“Uma coisa que comecei a me interessar aqui dentro foi por ser advogada. Tem muita coisa errada e eu queria poder ajudar. Fazer diferença para as pessoas”. O “aqui” a que Luíza, 18 anos, se refere é a Fundação Casa, onde a jovem cumpre medida socioeducativa há dez meses. No fim do ano, para conseguir o certificado de conclusão do ensino médio e tentar a sonhada vaga fará a prova do Exame Nacional do Ensino Médio (Enem) para pessoas privadas de liberdade, que acontece nos dias 3 e 4 de dezembro.
Luíza é de Charqueada, a 185 km de São Paulo, e parou de estudar no 1º ano do Ensino Médio após repetir por causa de faltas. “Eu não estava interessada em continuar a estudar, estava envolvida com algumas coisas erradas.

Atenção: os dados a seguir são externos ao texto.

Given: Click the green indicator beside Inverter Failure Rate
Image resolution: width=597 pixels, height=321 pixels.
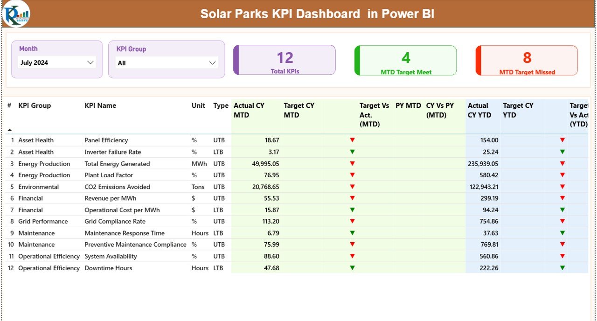Looking at the screenshot, I should (353, 152).
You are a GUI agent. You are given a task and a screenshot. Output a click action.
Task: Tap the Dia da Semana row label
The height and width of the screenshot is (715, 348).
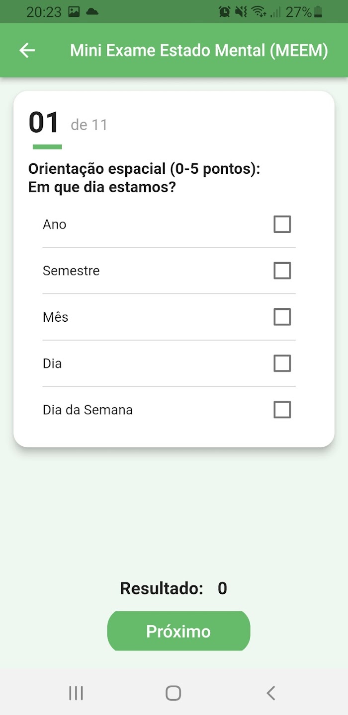87,410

Foi uma fase de adolescente”, resume sobre a época em que deixou os estudos e sobre o envolvimento com o crime. Foram as professoras que dão aula dentro da fundação que a alertaram sobre a possibilidade de fazer o Enem para conseguir o certificado de conclusão de ensino. A menina se animou e resolveu tentar.

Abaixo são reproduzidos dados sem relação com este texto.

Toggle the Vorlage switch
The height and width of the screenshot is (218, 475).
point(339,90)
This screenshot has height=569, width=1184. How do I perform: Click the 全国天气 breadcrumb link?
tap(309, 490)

E ela não é uma exceção. Apenas na unidade da Fundação Casa Chiquinha Gonzaga, na Mooca (uma das quatro unidades femininas do Estado), 14 jovens farão a prova. No País, neste ano, segundo dados do Instituto Nacional de Estudos e Pesquisas Educacionais Anísio Teixeira (Inep), serão 30 mil participantes.
O chamado “Enem dos presídios” segue o mesmo formato da prova regular – são 45 itens de ciências humanas, 45 de ciências da natureza, 45 de linguagens e 45 de matemática, além da redação. A diferença para a prova que aconteceu no final de outubro é o conteúdo das questões.
Assim como as demais meninas, Luíza acorda por volta das 5h, toma banho, café da manhã e começa a participar das atividades. Na parte da manhã, tem aula normal e depois ocupa o tempo com outras atividades, como esportes, teatro, música e também as profissionalizantes, como telemarketing e informática básica. Fora da sala de aula, então, sobra pouco tempo para o estudo. Neste mês, farão um simulado para se acostumar com o Enem.
A coordenadora pedagógica da unidade, Rosana Maria Roza, explica que Luíza estuda em uma sala de aula com cerca de oito meninas e que todas que estão no Ensino Médio, independente do ano, ficam na mesma sala. Quando chegam ao local passam por um exame para saber em qual nível estão.
Nos fins de semana, a biblioteca fica aberta para que as meninas peguem livros. Luíza aproveita, então, o tempo livre para ler com a amiga Juliana, que há seis meses também está cumprindo medida socioeducativa no local.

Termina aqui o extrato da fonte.